Objectives: There is growing evidence of cerebral vasculopathy associated with HIV infection. We describe a case of spontaneous artery dissection in an HIV-infected patient as a new manifestation of HIV-vasculopathy.
Methods: We evaluated our patient using a native CT scan, intra- and extracranial MRI angiography, extra- and transcranial Doppler. We performed extensive laboratory tests and CSF-analysis including an autoantibody screening, serologies for syphilis, VZV, HSV, EBV, CMV, B and C hepatitis viruses, Borrelia burgdorferi as well as a CSF gram stain and CSF-cytology.
Results: We admitted a 39-year-old man with a 7 day history of right-frontal headache, hypesthesia in the N. trigeminus I territory and a right-sided Horner-Syndrome. He had HIV diagnosed in 07/2007 and an incompliance for antiretroviral medication intake. Extensive blood and CSF-analysis showed regular results, HIV-RNA load of 3,7 log10/ml, CD4/CD8 ratio of 0.62 with a total CD4 lymphocyte count of 0.49 G/l. The MRI-angiography as well as the Doppler-studies showed a long-segment dissection of the right A. carotis interna ca. 1cm distal of the carotid-bifurcation, without any evidence for fresh cerebral infarctions. The patient showed a history of arterial hypertension and hypercholesterolemia. There was no other evidence for risk factors including trauma, chiropractic manipulation, cerebral vasculitis or connective-tissue-disorders.

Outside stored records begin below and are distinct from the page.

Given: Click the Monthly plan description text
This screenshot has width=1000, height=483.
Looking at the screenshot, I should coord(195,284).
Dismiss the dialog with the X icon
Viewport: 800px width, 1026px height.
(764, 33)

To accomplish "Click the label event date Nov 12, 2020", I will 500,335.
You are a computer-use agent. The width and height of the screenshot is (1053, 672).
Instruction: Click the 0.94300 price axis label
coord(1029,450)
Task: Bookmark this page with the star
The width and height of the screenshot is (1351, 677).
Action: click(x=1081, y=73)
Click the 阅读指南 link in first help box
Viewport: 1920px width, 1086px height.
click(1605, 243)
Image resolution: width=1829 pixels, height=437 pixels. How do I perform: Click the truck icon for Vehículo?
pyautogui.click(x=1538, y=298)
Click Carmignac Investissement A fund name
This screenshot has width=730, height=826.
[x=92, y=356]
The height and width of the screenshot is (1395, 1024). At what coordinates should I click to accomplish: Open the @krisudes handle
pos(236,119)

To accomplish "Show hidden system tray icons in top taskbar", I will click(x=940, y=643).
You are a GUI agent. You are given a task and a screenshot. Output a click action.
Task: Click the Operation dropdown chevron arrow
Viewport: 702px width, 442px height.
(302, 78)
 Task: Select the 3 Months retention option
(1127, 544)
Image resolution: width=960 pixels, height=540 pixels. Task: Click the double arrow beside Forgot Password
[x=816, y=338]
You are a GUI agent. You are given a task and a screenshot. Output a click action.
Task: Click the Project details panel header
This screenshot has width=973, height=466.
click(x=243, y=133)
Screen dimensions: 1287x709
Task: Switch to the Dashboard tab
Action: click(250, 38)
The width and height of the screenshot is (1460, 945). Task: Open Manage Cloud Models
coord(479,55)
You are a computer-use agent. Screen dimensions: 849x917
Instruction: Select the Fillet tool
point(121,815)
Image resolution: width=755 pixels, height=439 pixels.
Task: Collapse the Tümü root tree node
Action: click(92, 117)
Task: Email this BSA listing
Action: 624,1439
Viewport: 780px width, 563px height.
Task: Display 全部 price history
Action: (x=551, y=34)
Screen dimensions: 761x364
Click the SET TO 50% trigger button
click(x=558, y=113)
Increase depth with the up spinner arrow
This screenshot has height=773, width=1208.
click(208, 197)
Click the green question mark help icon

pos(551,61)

Conclusion: While pathophysiology remains unclear, HIV is known to cause cerebral vasculopathy which leads primarily to the formation of cerebral aneurysms. We propose dissection as a new manifestation of HIV-vasculopathy, although a causal link between an HIV-infection of our patient and the carotid artery dissection cannot be definitely established. This association may play an important role clinical practice since arterial dissection can lead to stroke in otherwise young and fit patients with an HIV-infection.